The Shire of Kara Kara was a local government area about 240 km northwest of Melbourne, the state capital of Victoria, Australia. The shire covered an area of 2292.79 km2, and existed from 1861 until 1995.

==History==

Kara Kara was first incorporated as the St Arnaud Road District on 25 June 1861, which became a shire on 14 November 1864. It was renamed as Kara Kara on 20 October 1884.
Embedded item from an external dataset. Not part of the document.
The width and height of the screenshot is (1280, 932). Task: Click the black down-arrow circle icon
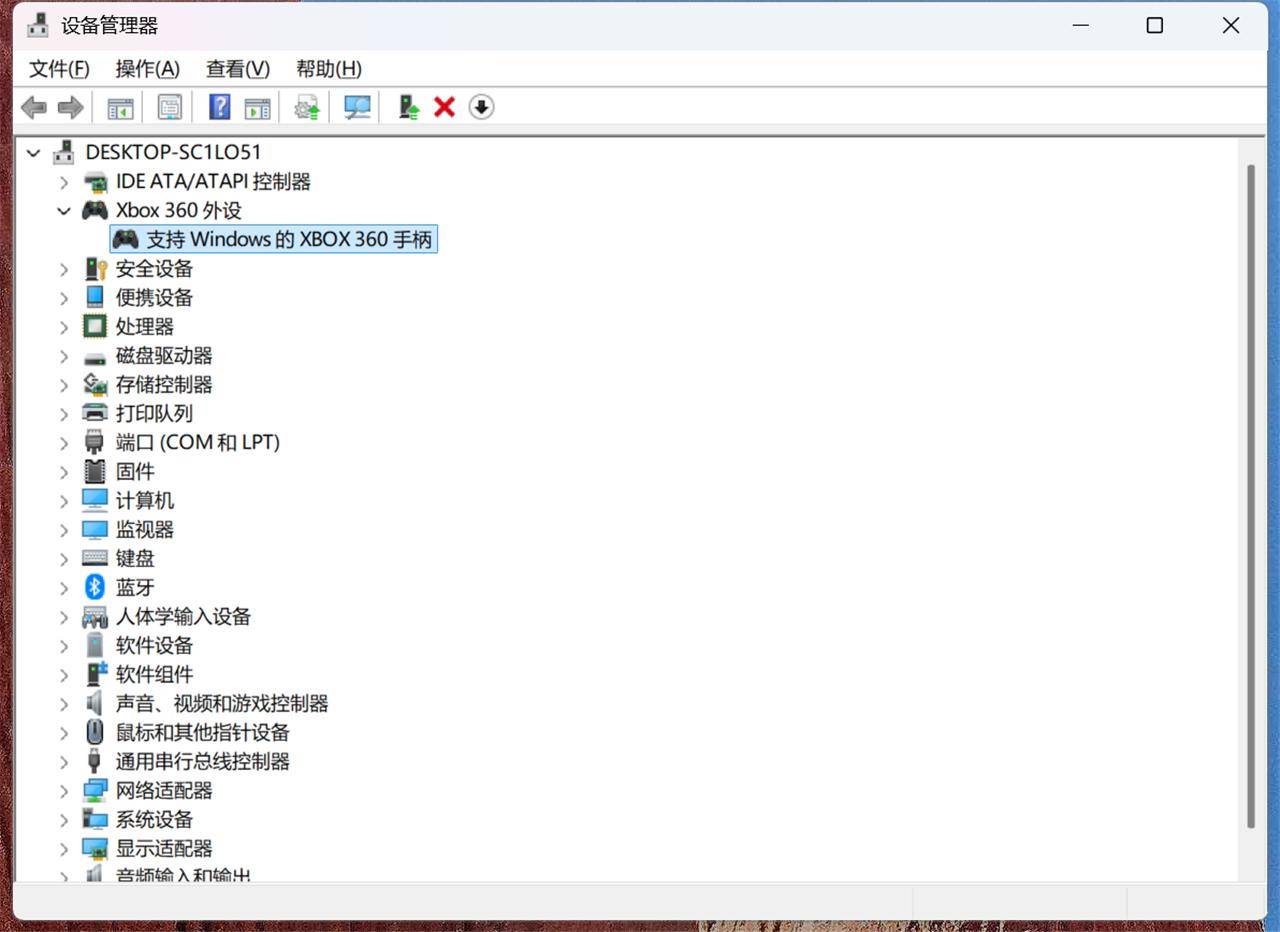(x=482, y=107)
On 20 January 1995, the Shire of Kara Kara was abolished, and along with the City of Stawell, the Town of St Arnaud, and parts of the Shires of Ararat, Avoca, Donald, Dunmunkle, Stawell and the Grampians National Park section of the Shire of Wimmera, was merged into the newly created Shire of Northern Grampians. The Cope Cope district was transferred to the newly created Shire of Buloke.

==Wards==

The Shire of Kara Kara was divided into three ridings, each of which elected three councillors:
- South Riding
- East Riding
- West Riding

==Towns and localities==
- Avon Plains
- Beazleys Bridge
- Carapooee
- Coonooer West
- Cope Cope
- Emu
- Gooroc
- Gowar East
- Gre Gre
- Kooreh
- Moolerr
- Paradise
- Rostron
- Slaty Creek
- Stuart Mill
- St Arnaud North
- Sutherland
- Swanwater
- Tottington
- Traynors Lagoon
- Winjallok

==Population==

| Year | Population |
|---|---|
| 1954 | 1,663 |
| 1958 | 1,680* |
| 1961 | 1,421 |
| 1966 | 1,360 |
| 1971 | 1,193 |
| 1976 | 1,099 |
| 1981 | 1,069 |
| 1986 | 1,142 |
| 1991 | 1,123 |

- Estimate in the 1958 Victorian Year Book.